------ WORKING DATA
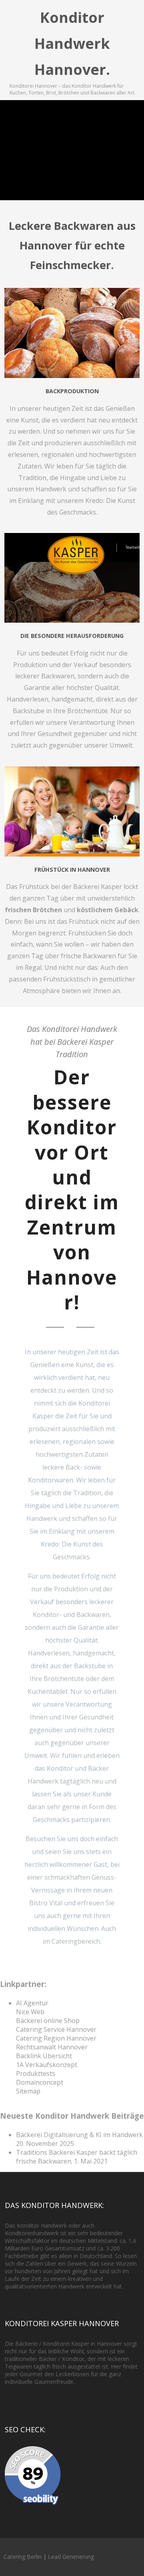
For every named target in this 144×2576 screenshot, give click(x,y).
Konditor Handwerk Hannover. (72, 43)
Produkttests (35, 2073)
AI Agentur (32, 2003)
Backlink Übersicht (44, 2055)
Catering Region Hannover (56, 2038)
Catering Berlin (23, 2556)
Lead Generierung (71, 2556)
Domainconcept (39, 2082)
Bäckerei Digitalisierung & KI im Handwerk (79, 2134)
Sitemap (28, 2091)
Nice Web (30, 2011)
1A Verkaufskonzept (46, 2064)
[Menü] (130, 17)
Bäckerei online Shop (48, 2020)
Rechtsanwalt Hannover (52, 2047)
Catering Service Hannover (56, 2029)
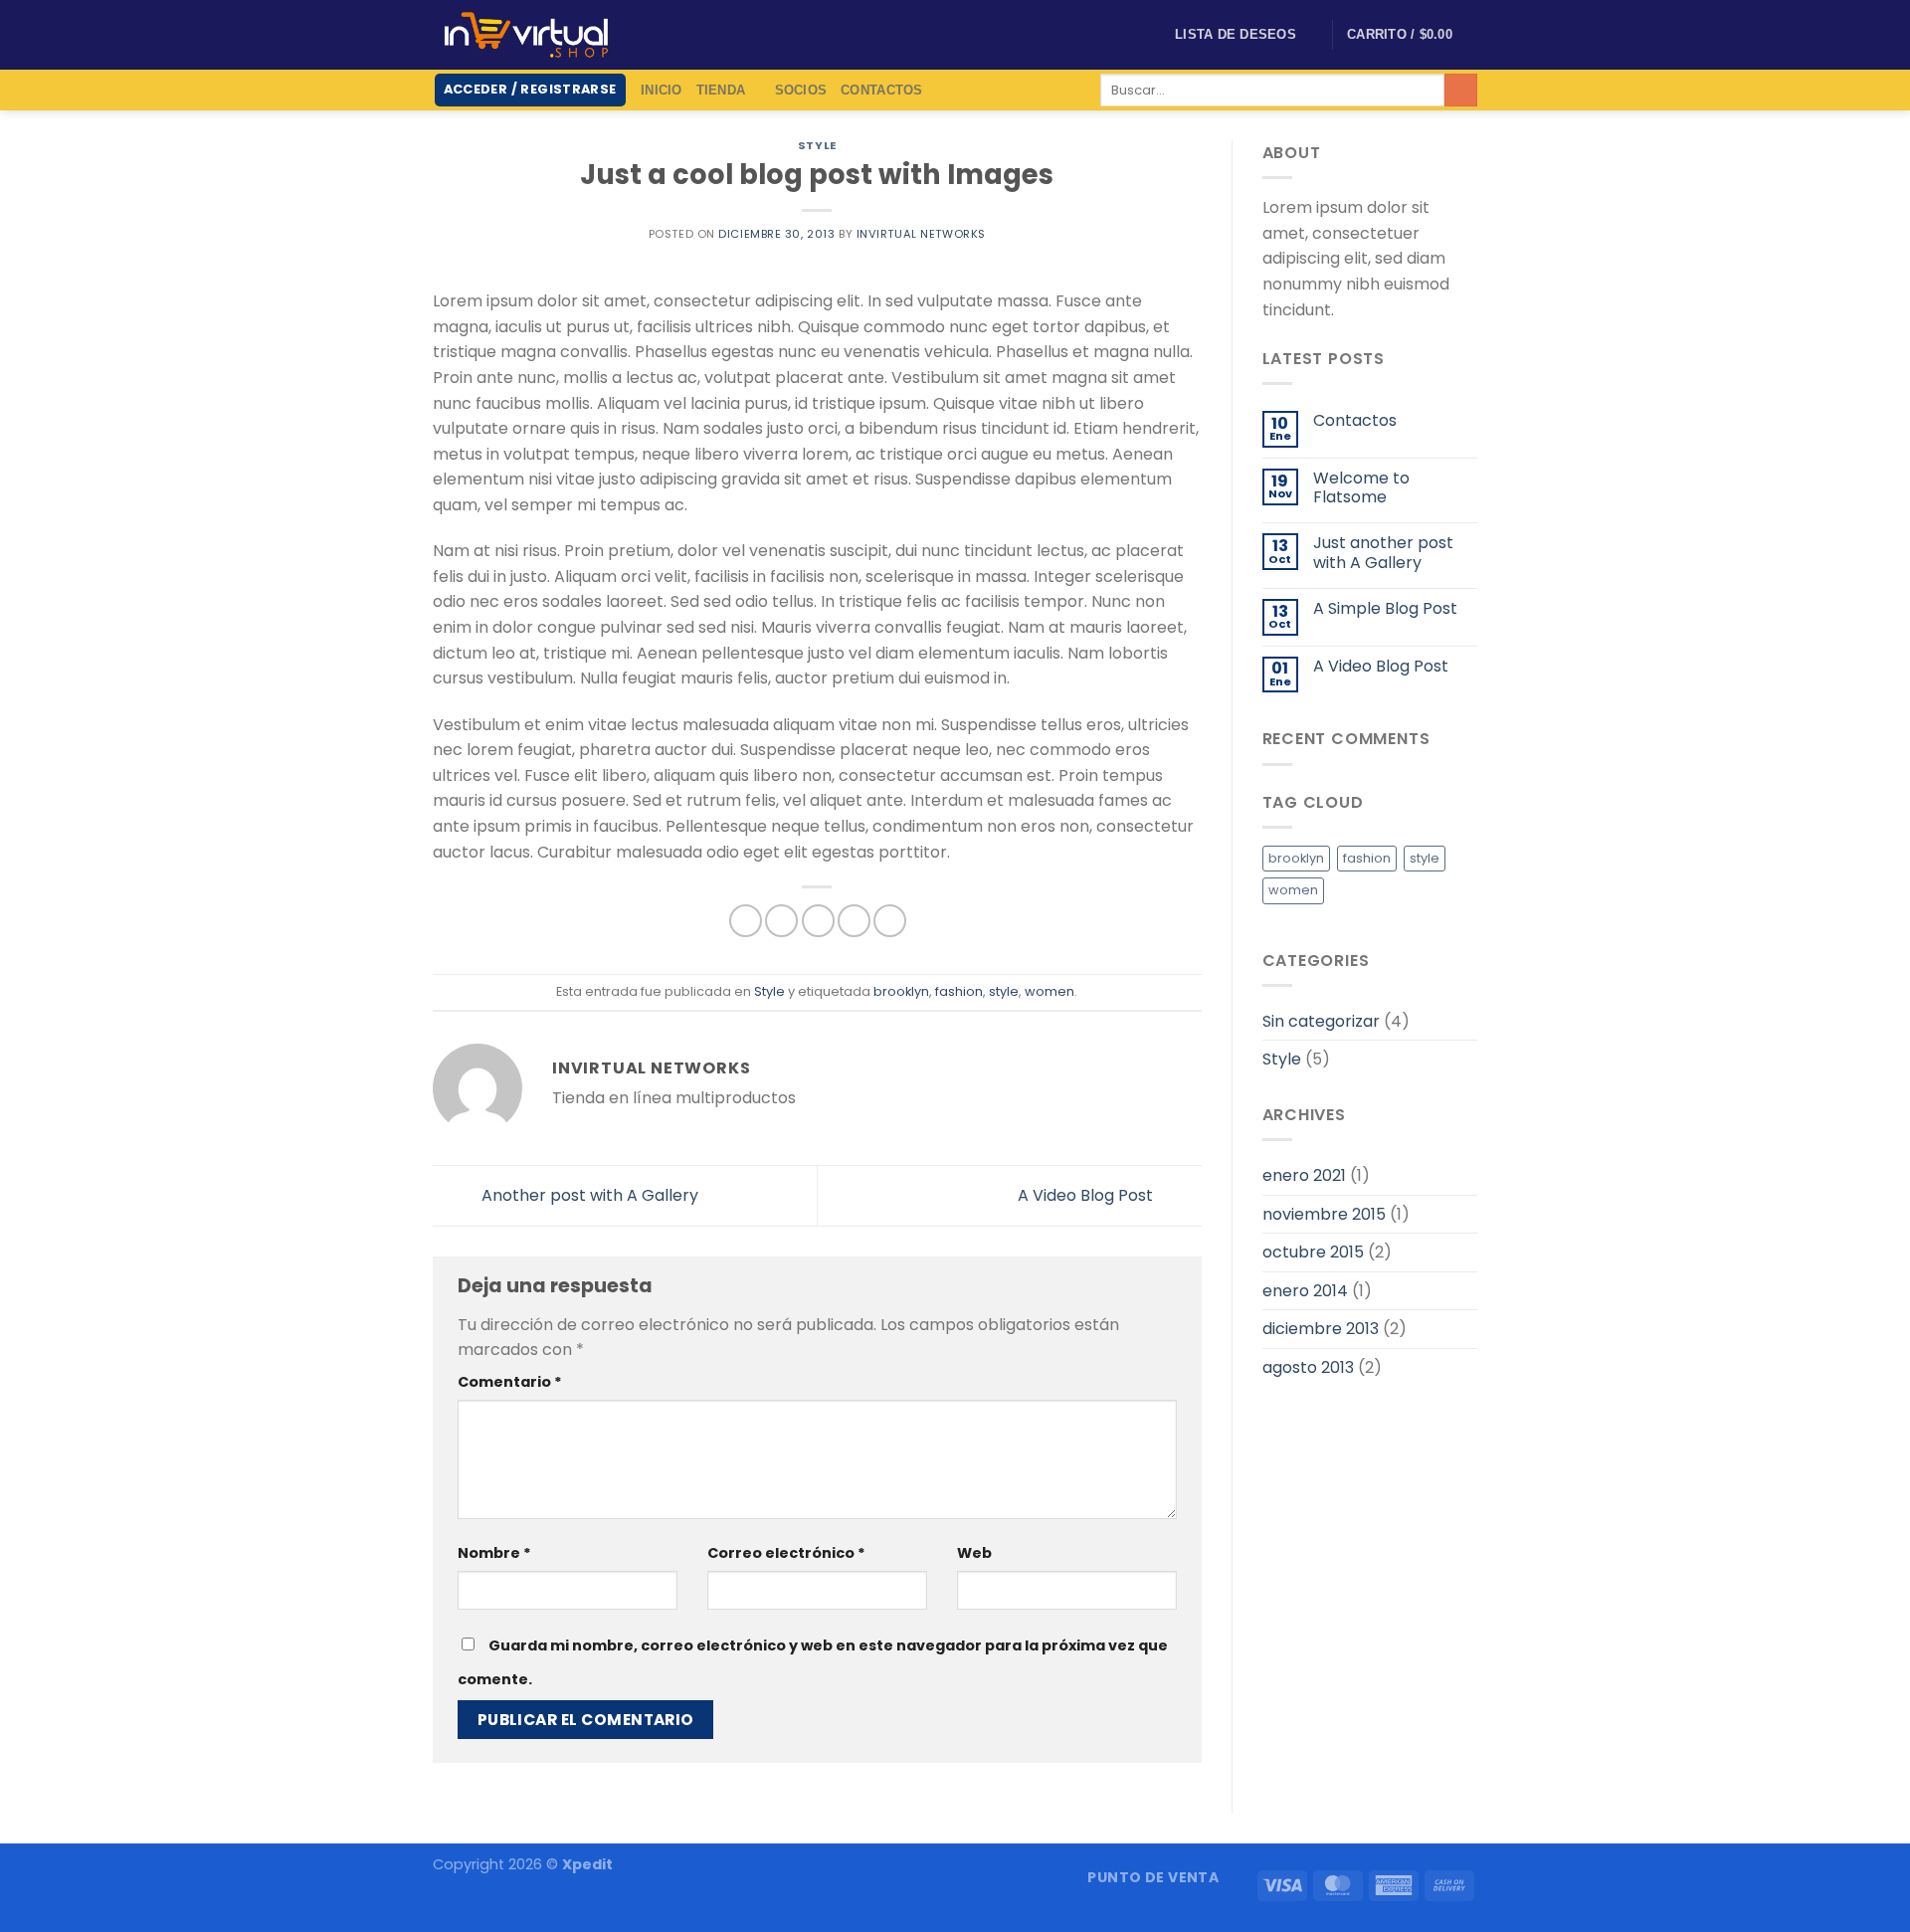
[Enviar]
------------
◆ **YOUR OBJECTIVE**: Copy each line from the entries above that has the word "Bäckerei" in it.

◆ **SOLUTION TO THIS PROBLEM**:
Bäckerei Digitalisierung & KI im Handwerk (79, 2134)
Bäckerei online Shop (48, 2020)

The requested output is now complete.